Comparative example 1
As a control, a commercially available conventional NCM811 positive electrode material was used.
And (3) testing:
1) The precursor and the positive electrode material prepared in example 1 were subjected to scanning electron microscopy, and the results are shown in fig. 1 to 4. As can be seen from fig. 1, the hydroxide precursor prepared in example 1 is spherical with a well-defined loose porous surface formed by nano-platelet stacking; as can be seen from fig. 2, the overall morphology of the pre-fired oxide precursor prepared in example 1 is still in the form of nano-platelet stacked spheres, and the nano-platelet gaps become larger and more pronounced than those of the hydroxide precursor; as can be seen from fig. 3, the positive electrode material prepared in example 1 exhibits nano-sized single crystalline shape; as can be seen from fig. 4, the composite material prepared in example 1 is three-dimensional porous dendrite crosslinked, and as can be seen from the physical diagram of example 1 in fig. 5, the composite material is entirely in a flexible film shape.

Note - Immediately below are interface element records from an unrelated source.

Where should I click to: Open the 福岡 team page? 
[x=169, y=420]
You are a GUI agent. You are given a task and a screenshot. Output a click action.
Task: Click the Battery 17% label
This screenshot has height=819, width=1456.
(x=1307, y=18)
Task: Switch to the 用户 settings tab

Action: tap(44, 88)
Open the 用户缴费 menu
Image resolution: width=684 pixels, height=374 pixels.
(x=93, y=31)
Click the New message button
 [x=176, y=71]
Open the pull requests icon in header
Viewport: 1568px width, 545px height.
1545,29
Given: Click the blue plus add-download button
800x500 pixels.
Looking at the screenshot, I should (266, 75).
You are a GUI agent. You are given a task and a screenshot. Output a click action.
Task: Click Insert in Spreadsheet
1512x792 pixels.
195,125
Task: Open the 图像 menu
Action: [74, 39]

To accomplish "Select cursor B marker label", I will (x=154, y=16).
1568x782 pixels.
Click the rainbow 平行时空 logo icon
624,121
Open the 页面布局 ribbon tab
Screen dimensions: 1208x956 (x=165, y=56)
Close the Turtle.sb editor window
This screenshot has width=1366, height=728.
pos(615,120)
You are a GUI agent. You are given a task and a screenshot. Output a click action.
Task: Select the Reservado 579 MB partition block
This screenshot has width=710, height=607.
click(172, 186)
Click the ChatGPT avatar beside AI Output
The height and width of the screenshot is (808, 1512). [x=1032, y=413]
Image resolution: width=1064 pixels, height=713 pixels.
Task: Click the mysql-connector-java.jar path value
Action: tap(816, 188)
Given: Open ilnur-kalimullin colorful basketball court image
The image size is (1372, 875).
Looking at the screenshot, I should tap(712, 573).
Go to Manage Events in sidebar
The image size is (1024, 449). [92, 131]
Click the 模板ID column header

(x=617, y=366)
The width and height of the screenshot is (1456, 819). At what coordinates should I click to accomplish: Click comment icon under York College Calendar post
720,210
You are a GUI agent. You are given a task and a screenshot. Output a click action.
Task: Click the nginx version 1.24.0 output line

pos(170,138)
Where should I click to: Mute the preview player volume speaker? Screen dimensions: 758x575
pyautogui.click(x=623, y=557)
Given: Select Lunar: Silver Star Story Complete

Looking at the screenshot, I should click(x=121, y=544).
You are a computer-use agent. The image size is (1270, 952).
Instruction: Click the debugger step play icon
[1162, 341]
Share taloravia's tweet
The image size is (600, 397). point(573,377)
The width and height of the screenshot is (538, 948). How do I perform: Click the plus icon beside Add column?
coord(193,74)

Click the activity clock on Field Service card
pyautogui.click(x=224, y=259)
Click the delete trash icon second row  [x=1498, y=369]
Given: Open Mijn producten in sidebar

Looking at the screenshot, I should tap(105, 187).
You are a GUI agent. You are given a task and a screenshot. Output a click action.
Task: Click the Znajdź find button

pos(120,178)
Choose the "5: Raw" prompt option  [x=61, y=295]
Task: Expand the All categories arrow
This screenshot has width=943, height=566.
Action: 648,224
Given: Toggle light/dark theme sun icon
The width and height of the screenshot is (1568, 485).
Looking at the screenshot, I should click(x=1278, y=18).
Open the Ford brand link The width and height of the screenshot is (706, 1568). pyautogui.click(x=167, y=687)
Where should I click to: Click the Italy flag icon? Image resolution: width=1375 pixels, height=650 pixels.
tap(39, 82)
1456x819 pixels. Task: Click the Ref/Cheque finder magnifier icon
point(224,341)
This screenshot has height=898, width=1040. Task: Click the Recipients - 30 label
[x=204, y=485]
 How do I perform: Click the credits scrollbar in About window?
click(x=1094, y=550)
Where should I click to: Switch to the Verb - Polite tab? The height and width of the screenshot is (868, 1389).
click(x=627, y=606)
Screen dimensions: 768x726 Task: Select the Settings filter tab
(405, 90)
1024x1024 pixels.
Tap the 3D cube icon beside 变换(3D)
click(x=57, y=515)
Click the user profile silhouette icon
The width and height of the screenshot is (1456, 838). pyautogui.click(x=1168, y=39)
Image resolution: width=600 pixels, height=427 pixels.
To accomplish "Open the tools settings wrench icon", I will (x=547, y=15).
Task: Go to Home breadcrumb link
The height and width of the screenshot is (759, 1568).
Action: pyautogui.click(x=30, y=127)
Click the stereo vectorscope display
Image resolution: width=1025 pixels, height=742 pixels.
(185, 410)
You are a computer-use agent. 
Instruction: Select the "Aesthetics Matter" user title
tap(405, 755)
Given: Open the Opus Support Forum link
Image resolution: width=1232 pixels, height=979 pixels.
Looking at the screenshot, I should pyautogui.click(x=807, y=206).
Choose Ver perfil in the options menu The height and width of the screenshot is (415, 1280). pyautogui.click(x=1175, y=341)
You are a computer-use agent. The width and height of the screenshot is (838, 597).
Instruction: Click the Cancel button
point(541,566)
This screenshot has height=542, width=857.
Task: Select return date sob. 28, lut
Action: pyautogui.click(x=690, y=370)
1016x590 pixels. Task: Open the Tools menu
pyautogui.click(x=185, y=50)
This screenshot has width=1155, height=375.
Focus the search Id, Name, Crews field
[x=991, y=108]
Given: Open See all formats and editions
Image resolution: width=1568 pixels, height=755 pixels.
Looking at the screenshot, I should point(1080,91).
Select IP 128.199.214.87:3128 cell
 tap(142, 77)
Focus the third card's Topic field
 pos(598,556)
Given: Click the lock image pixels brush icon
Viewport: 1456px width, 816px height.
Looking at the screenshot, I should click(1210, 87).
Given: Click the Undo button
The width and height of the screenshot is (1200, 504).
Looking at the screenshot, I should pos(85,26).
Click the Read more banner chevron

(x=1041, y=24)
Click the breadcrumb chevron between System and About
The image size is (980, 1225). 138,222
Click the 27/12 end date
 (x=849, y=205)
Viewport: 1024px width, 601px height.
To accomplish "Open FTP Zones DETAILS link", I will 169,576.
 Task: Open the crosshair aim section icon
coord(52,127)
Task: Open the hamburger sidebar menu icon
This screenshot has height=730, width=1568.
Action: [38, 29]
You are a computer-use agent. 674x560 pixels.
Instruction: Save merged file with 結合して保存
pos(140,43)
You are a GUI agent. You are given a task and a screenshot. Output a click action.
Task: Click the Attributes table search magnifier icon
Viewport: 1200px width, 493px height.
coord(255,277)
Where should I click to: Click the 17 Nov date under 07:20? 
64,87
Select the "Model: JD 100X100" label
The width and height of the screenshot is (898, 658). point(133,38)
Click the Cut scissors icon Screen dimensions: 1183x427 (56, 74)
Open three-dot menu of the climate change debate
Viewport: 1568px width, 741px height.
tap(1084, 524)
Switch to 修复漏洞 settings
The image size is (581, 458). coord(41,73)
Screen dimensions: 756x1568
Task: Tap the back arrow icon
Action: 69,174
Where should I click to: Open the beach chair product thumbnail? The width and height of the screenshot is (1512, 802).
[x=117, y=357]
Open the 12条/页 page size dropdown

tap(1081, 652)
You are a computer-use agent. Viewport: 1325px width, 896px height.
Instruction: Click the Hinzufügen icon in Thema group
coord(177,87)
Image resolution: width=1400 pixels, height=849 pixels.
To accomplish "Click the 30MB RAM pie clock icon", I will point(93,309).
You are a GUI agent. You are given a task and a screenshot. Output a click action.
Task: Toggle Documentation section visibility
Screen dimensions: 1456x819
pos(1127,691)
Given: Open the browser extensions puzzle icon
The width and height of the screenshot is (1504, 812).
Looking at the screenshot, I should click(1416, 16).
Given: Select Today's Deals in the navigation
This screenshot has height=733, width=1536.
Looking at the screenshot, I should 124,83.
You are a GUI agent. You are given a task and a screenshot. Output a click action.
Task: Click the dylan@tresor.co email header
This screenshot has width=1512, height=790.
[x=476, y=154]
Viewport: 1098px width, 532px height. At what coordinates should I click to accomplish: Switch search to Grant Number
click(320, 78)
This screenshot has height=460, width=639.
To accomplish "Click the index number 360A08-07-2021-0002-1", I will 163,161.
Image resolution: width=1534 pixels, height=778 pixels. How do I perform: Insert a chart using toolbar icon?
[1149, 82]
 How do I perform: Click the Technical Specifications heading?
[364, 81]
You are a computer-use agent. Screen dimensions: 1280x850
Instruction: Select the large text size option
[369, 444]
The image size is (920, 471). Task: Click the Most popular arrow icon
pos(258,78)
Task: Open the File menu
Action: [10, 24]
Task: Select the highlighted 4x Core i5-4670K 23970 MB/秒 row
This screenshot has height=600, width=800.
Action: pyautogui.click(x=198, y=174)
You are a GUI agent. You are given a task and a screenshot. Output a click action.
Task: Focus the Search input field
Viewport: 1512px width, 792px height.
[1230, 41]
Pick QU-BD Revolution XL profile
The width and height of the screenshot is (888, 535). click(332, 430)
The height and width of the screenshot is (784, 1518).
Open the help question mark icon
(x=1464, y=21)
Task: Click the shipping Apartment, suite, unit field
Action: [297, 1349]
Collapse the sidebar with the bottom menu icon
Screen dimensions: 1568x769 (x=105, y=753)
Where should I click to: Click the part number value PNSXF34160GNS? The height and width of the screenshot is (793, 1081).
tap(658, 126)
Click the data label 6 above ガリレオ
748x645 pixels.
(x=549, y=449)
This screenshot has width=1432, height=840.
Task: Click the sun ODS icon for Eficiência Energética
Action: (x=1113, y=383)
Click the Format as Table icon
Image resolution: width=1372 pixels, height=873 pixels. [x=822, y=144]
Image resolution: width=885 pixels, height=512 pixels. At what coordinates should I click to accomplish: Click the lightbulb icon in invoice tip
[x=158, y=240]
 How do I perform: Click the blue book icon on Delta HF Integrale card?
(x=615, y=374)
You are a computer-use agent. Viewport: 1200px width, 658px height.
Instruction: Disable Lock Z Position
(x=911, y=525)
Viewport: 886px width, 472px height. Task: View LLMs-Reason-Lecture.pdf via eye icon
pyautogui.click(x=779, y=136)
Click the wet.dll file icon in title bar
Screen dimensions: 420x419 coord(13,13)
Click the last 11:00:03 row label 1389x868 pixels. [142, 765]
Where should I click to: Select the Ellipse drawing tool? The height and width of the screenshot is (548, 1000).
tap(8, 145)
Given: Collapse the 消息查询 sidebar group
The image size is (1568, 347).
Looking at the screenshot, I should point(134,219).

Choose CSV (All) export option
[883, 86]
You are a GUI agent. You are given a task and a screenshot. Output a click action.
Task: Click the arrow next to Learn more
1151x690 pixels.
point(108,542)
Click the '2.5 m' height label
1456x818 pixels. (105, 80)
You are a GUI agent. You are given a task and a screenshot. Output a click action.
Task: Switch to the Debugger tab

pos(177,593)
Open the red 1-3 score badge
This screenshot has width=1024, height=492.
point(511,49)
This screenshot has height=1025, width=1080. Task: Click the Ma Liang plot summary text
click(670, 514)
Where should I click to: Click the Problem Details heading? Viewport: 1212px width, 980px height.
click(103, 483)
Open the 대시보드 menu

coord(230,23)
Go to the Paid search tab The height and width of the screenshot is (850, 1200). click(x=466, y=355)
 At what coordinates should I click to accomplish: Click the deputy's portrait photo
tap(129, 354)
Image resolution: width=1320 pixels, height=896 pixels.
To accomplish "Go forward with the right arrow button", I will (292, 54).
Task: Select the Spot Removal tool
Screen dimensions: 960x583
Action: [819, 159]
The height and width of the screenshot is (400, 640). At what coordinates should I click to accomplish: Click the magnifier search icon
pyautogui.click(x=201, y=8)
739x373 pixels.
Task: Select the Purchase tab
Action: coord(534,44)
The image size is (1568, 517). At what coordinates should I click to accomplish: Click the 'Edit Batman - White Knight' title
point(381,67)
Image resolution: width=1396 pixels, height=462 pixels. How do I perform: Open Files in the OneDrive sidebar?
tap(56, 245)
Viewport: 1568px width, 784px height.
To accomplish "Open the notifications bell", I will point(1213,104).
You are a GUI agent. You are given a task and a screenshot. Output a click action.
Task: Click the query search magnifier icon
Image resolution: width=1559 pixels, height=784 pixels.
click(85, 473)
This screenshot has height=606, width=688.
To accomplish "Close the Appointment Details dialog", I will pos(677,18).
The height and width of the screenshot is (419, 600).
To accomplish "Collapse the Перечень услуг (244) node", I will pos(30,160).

3) The three-dimensional self-supporting positive electrode composite material prepared in example 1 and a commercially available conventional NCM811 positive electrode material were subjected to electrochemical performance tests, and the results are shown in FIGS. 6 to 11 and Table 1. The conventional NCM811 positive electrode material had the same element molar ratio as the positive electrode material prepared in example 1. FIG. 6 is a graph of the initial charge and discharge at room temperature current density of 0.2C and 3.0V to 4.3V for a 2032 button cell made of the three-dimensional self-supporting positive electrode composite material obtained in example 1 and a conventional NCM811 positive electrode material, respectively; FIG. 7 is a graph of the initial charge and discharge at ambient temperature current density of 0.1C and 3.0V to 4.3V for a 2032 button cell made of the three-dimensional self-supporting positive electrode composite material obtained in example 2; fig. 8 is a graph of the initial charge and discharge at normal temperature current density of 0.1C and voltage of 3.0V to 4.3V for a 2032 button cell made of the three-dimensional self-supporting positive electrode composite material obtained in example 3. Fig. 9 is a graph showing that 2032 button cells each prepared from the three-dimensional self-supporting positive electrode composite material obtained in example 1 and the conventional NCM811 positive electrode material were cycled at a current density of 1C (1C from week 3, with 0.2C charge/discharge for one week and 0.5C charge/discharge for one week for the first 2 weeks) for 97 weeks at a voltage of 3.0V to 4.3V. FIG. 10 is a graph showing that 2032 button cell fabricated from the three-dimensional self-supporting positive electrode composite material obtained in example 2 circulates for 97 weeks at a current density of 1C and a voltage of 3.0V to 4.3V; fig. 11 is a graph showing that 2032 button cell fabricated with the three-dimensional self-supporting positive electrode composite material obtained in example 3 circulates for 97 weeks at a current density of 1C and a voltage of 3.0V to 4.3V.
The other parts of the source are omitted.